(Pixel coordinate grounding data)
== == ==

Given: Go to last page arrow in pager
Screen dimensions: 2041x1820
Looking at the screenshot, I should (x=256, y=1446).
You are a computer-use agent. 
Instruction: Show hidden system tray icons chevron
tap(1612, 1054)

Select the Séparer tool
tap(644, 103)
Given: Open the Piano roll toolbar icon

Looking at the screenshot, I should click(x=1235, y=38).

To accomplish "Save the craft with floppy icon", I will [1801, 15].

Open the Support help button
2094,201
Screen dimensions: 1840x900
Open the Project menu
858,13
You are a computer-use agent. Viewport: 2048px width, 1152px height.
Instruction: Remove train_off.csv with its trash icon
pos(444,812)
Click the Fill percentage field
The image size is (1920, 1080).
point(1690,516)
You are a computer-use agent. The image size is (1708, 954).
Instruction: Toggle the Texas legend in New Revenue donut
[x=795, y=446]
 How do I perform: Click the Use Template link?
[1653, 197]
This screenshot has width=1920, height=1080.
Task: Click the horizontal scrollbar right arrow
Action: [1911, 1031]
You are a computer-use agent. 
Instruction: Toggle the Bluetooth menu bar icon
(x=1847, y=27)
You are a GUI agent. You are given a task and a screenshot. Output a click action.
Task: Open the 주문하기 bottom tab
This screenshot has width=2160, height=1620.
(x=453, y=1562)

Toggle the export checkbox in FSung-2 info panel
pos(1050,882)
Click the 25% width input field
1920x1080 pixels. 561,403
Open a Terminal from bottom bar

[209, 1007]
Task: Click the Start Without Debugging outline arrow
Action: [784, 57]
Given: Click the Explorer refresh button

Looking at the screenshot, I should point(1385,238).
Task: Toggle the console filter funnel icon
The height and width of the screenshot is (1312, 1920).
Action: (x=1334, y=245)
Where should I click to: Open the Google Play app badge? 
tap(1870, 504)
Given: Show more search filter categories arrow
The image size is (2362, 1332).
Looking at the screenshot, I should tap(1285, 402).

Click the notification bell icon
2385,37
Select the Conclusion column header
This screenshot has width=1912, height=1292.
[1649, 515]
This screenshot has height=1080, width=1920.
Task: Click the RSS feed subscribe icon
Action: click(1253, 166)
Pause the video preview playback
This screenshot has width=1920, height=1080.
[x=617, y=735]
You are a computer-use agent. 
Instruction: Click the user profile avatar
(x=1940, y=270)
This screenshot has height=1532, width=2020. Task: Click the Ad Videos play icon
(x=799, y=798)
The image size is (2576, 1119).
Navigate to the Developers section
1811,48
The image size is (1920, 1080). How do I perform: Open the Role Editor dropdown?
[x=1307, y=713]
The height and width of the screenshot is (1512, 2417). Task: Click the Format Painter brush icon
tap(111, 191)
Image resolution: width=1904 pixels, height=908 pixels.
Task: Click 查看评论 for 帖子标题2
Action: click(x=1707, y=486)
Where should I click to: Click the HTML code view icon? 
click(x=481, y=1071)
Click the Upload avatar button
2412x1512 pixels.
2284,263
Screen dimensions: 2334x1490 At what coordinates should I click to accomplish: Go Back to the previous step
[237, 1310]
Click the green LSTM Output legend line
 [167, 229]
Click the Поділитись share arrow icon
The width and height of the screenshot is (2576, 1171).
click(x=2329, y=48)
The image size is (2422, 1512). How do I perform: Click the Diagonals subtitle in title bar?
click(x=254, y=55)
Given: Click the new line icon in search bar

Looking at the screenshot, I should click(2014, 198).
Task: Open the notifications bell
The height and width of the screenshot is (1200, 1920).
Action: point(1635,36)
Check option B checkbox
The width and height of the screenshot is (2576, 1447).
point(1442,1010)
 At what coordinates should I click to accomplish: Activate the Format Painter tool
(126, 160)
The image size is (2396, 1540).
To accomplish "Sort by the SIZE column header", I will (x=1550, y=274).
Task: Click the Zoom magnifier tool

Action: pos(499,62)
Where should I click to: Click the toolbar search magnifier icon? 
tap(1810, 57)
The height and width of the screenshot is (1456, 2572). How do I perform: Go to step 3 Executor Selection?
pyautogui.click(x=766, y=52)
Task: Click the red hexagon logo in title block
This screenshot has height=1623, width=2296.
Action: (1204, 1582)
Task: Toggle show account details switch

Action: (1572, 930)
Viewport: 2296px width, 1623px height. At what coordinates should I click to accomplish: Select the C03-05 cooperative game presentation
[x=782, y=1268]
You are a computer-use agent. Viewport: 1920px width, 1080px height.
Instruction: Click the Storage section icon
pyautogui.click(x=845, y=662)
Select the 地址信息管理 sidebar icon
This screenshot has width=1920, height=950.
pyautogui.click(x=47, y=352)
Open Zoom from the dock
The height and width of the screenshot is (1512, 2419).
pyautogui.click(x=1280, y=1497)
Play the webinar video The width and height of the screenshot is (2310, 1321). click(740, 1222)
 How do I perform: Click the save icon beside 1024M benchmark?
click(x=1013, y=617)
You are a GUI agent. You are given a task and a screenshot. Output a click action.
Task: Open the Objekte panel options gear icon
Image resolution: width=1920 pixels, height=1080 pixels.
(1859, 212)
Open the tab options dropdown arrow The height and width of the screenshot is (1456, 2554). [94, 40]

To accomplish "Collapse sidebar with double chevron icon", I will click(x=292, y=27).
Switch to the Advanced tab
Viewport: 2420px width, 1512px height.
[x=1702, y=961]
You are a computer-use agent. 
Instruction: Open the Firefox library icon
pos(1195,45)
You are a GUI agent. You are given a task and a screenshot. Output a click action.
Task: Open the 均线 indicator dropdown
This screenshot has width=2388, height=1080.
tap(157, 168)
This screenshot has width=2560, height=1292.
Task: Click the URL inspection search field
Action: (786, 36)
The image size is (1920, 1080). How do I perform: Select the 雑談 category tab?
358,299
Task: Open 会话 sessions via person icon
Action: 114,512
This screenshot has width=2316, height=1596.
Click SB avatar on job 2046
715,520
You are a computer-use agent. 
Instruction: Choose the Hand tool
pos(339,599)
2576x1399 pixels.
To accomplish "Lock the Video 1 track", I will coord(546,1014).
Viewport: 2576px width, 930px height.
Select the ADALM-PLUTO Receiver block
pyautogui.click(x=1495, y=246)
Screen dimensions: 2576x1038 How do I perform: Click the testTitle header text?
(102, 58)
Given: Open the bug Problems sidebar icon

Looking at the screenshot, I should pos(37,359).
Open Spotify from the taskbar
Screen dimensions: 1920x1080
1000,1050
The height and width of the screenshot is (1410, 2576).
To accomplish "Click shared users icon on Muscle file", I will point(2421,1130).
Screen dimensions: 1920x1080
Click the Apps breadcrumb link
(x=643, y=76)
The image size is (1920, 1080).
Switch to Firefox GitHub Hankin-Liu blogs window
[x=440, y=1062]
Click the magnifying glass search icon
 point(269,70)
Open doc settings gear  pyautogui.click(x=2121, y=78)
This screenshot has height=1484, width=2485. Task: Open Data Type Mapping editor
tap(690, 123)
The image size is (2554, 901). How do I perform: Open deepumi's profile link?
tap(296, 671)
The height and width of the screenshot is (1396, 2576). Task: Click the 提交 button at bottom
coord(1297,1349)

== == ==

▶ _REQUIREMENT_
Restate the records above word for word.

▶ _EXERCISE ANSWER_
Given: Go to last page arrow in pager
Screen dimensions: 2041x1820
Looking at the screenshot, I should (x=256, y=1446).
You are a computer-use agent. 
Instruction: Show hidden system tray icons chevron
tap(1612, 1054)

Select the Séparer tool
tap(644, 103)
Given: Open the Piano roll toolbar icon

Looking at the screenshot, I should click(x=1235, y=38).

To accomplish "Save the craft with floppy icon", I will [1801, 15].

Open the Support help button
2094,201
Screen dimensions: 1840x900
Open the Project menu
858,13
You are a computer-use agent. Viewport: 2048px width, 1152px height.
Instruction: Remove train_off.csv with its trash icon
pos(444,812)
Click the Fill percentage field
The image size is (1920, 1080).
point(1690,516)
You are a computer-use agent. The image size is (1708, 954).
Instruction: Toggle the Texas legend in New Revenue donut
[x=795, y=446]
 How do I perform: Click the Use Template link?
[1653, 197]
This screenshot has width=1920, height=1080.
Task: Click the horizontal scrollbar right arrow
Action: [1911, 1031]
You are a computer-use agent. 
Instruction: Toggle the Bluetooth menu bar icon
(x=1847, y=27)
You are a GUI agent. You are given a task and a screenshot. Output a click action.
Task: Open the 주문하기 bottom tab
This screenshot has width=2160, height=1620.
(x=453, y=1562)

Toggle the export checkbox in FSung-2 info panel
pos(1050,882)
Click the 25% width input field
1920x1080 pixels. 561,403
Open a Terminal from bottom bar

[209, 1007]
Task: Click the Start Without Debugging outline arrow
Action: [784, 57]
Given: Click the Explorer refresh button

Looking at the screenshot, I should point(1385,238).
Task: Toggle the console filter funnel icon
The height and width of the screenshot is (1312, 1920).
Action: (x=1334, y=245)
Where should I click to: Open the Google Play app badge? 
tap(1870, 504)
Given: Show more search filter categories arrow
The image size is (2362, 1332).
Looking at the screenshot, I should tap(1285, 402).

Click the notification bell icon
2385,37
Select the Conclusion column header
This screenshot has width=1912, height=1292.
[1649, 515]
This screenshot has height=1080, width=1920.
Task: Click the RSS feed subscribe icon
Action: click(1253, 166)
Pause the video preview playback
This screenshot has width=1920, height=1080.
[x=617, y=735]
You are a computer-use agent. 
Instruction: Click the user profile avatar
(x=1940, y=270)
This screenshot has height=1532, width=2020. Task: Click the Ad Videos play icon
(x=799, y=798)
The image size is (2576, 1119).
Navigate to the Developers section
1811,48
The image size is (1920, 1080). How do I perform: Open the Role Editor dropdown?
[x=1307, y=713]
The height and width of the screenshot is (1512, 2417). Task: Click the Format Painter brush icon
tap(111, 191)
Image resolution: width=1904 pixels, height=908 pixels.
Task: Click 查看评论 for 帖子标题2
Action: click(x=1707, y=486)
Where should I click to: Click the HTML code view icon? 
click(x=481, y=1071)
Click the Upload avatar button
2412x1512 pixels.
2284,263
Screen dimensions: 2334x1490 At what coordinates should I click to accomplish: Go Back to the previous step
[237, 1310]
Click the green LSTM Output legend line
 [167, 229]
Click the Поділитись share arrow icon
The width and height of the screenshot is (2576, 1171).
click(x=2329, y=48)
The image size is (2422, 1512). How do I perform: Click the Diagonals subtitle in title bar?
click(x=254, y=55)
Given: Click the new line icon in search bar

Looking at the screenshot, I should click(2014, 198).
Task: Open the notifications bell
The height and width of the screenshot is (1200, 1920).
Action: point(1635,36)
Check option B checkbox
The width and height of the screenshot is (2576, 1447).
point(1442,1010)
 At what coordinates should I click to accomplish: Activate the Format Painter tool
(126, 160)
The image size is (2396, 1540).
To accomplish "Sort by the SIZE column header", I will (x=1550, y=274).
Task: Click the Zoom magnifier tool

Action: pos(499,62)
Where should I click to: Click the toolbar search magnifier icon? 
tap(1810, 57)
The height and width of the screenshot is (1456, 2572). How do I perform: Go to step 3 Executor Selection?
pyautogui.click(x=766, y=52)
Task: Click the red hexagon logo in title block
This screenshot has height=1623, width=2296.
Action: (1204, 1582)
Task: Toggle show account details switch

Action: (1572, 930)
Viewport: 2296px width, 1623px height. At what coordinates should I click to accomplish: Select the C03-05 cooperative game presentation
[x=782, y=1268]
You are a computer-use agent. Viewport: 1920px width, 1080px height.
Instruction: Click the Storage section icon
pyautogui.click(x=845, y=662)
Select the 地址信息管理 sidebar icon
This screenshot has width=1920, height=950.
pyautogui.click(x=47, y=352)
Open Zoom from the dock
The height and width of the screenshot is (1512, 2419).
pyautogui.click(x=1280, y=1497)
Play the webinar video The width and height of the screenshot is (2310, 1321). click(740, 1222)
 How do I perform: Click the save icon beside 1024M benchmark?
click(x=1013, y=617)
You are a GUI agent. You are given a task and a screenshot. Output a click action.
Task: Open the Objekte panel options gear icon
Image resolution: width=1920 pixels, height=1080 pixels.
(1859, 212)
Open the tab options dropdown arrow The height and width of the screenshot is (1456, 2554). [94, 40]

To accomplish "Collapse sidebar with double chevron icon", I will click(x=292, y=27).
Switch to the Advanced tab
Viewport: 2420px width, 1512px height.
[x=1702, y=961]
You are a computer-use agent. 
Instruction: Open the Firefox library icon
pos(1195,45)
You are a GUI agent. You are given a task and a screenshot. Output a click action.
Task: Open the 均线 indicator dropdown
This screenshot has width=2388, height=1080.
tap(157, 168)
This screenshot has width=2560, height=1292.
Task: Click the URL inspection search field
Action: (786, 36)
The image size is (1920, 1080). How do I perform: Select the 雑談 category tab?
358,299
Task: Open 会话 sessions via person icon
Action: 114,512
This screenshot has width=2316, height=1596.
Click SB avatar on job 2046
715,520
You are a computer-use agent. 
Instruction: Choose the Hand tool
pos(339,599)
2576x1399 pixels.
To accomplish "Lock the Video 1 track", I will coord(546,1014).
Viewport: 2576px width, 930px height.
Select the ADALM-PLUTO Receiver block
pyautogui.click(x=1495, y=246)
Screen dimensions: 2576x1038 How do I perform: Click the testTitle header text?
(102, 58)
Given: Open the bug Problems sidebar icon

Looking at the screenshot, I should pos(37,359).
Open Spotify from the taskbar
Screen dimensions: 1920x1080
1000,1050
The height and width of the screenshot is (1410, 2576).
To accomplish "Click shared users icon on Muscle file", I will point(2421,1130).
Screen dimensions: 1920x1080
Click the Apps breadcrumb link
(x=643, y=76)
The image size is (1920, 1080).
Switch to Firefox GitHub Hankin-Liu blogs window
[x=440, y=1062]
Click the magnifying glass search icon
 point(269,70)
Open doc settings gear  pyautogui.click(x=2121, y=78)
This screenshot has height=1484, width=2485. Task: Open Data Type Mapping editor
tap(690, 123)
The image size is (2554, 901). How do I perform: Open deepumi's profile link?
tap(296, 671)
The height and width of the screenshot is (1396, 2576). Task: Click the 提交 button at bottom
coord(1297,1349)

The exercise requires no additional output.